Cisco’s latest job cuts reflects its desire to pivot to high-growth areas such as AI, rather than cut costs, its executives claimed on an earnings call last night.
The networking goliath yesterday confirmed it is cutting around 7% of its global workforce in a restructuring plan that will result in estimated pre-tax changes of up to $1bn.
It comes after it cut 4,000 jobs in February.
Cisco’s Q4 revenues came in at the high end of expectations, falling 10% to $13.6bn. Product order growth for the quarter stood at 14% (6% excluding Splunk).
On last night’s earning call, CFO Richard Herren claimed the job cuts are “not about cost saving”.
“It’s much more about finding efficiencies across the company so that we can pivot more resources, much like we did last year, into the fastest growth areas within the company, which are pivoting more into AI, pivoting more into cloud, and pivoting more into cybersecurity,” he said, according to a transcript of the call.
CEO Chuck Robbins added: “We actually are shifting hundreds of millions of dollars into AI, into AI networking for cloud, into AI infrastructure, silicon, and cyber. So, it’s a meaningful shift.
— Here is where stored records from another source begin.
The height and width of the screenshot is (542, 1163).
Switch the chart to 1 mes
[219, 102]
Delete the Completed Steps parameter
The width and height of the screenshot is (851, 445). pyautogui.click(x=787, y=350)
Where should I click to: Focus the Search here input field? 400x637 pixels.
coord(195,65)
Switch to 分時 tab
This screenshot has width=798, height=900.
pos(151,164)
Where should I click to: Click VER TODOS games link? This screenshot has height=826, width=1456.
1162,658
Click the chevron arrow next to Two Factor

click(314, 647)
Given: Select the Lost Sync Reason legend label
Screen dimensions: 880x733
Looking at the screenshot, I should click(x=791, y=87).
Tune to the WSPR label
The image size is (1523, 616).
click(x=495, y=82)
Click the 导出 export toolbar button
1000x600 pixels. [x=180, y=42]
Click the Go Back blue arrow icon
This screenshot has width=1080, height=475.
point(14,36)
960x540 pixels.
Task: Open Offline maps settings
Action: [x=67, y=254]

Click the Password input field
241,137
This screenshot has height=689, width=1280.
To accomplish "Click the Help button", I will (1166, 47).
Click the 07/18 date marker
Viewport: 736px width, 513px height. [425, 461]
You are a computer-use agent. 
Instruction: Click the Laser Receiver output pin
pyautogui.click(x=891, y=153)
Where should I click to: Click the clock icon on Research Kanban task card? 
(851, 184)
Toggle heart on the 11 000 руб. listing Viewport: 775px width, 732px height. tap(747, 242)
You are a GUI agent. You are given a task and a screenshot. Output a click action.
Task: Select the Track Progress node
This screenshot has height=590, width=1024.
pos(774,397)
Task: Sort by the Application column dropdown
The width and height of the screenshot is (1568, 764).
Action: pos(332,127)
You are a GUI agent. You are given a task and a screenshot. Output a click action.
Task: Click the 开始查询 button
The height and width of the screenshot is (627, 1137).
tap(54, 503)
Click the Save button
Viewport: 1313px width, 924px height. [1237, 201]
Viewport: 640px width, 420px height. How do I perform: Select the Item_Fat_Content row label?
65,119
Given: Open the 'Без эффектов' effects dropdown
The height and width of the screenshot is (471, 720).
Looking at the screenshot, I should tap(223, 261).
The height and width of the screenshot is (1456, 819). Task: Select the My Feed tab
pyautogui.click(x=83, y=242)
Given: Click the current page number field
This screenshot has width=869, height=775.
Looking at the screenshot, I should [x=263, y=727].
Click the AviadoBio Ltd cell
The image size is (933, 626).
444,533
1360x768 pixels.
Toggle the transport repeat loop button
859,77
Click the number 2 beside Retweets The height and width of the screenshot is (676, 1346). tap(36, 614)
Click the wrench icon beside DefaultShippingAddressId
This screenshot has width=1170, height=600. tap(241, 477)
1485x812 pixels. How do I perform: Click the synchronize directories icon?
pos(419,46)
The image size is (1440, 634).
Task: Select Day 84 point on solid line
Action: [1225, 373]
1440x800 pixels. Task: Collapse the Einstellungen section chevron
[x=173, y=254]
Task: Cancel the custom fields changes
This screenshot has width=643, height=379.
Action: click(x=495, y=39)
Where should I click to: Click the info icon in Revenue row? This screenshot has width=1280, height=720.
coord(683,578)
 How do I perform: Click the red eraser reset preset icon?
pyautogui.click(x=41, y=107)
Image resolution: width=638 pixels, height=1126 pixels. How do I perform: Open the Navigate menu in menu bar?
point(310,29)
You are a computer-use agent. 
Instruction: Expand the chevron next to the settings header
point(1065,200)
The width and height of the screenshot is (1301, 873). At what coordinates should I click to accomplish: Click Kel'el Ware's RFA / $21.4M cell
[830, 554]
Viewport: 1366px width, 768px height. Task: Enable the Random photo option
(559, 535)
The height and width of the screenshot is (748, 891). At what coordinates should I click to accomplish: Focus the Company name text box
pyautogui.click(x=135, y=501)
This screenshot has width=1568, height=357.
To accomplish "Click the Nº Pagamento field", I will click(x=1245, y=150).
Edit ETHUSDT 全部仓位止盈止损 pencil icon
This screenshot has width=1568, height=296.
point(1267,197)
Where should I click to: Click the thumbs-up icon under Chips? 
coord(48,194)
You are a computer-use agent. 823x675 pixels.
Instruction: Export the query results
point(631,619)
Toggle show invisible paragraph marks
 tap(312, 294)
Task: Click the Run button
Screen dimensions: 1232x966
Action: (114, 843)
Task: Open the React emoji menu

But we feel like the market’s moving so quickly, we have to do that.”
The comments come after Dell acknowledged it is “becoming leaner” as it pivots its business more towards AI, with Intel also announcing plans to cut 15,000 roles at the start of the month.
Canalys Chief Analyst Jay McBain questioned whether the most recent round of tech layoffs are different from those of 2022 and 2023, with AI and automation potentially playing a role.
Asked on the call why Cisco is trimming jobs at a time when it appears to be anticipating a decent year, Robbins stressed “there is nothing else out there” to make him cautious.
“We had tremendous demand across the portfolio,” he said.
“It was very broad-based, and it was very consistent. It really is about ensuring in a rapidly moving market that we serve that we’re able to shift resources into the most important areas. So, that’s really it.”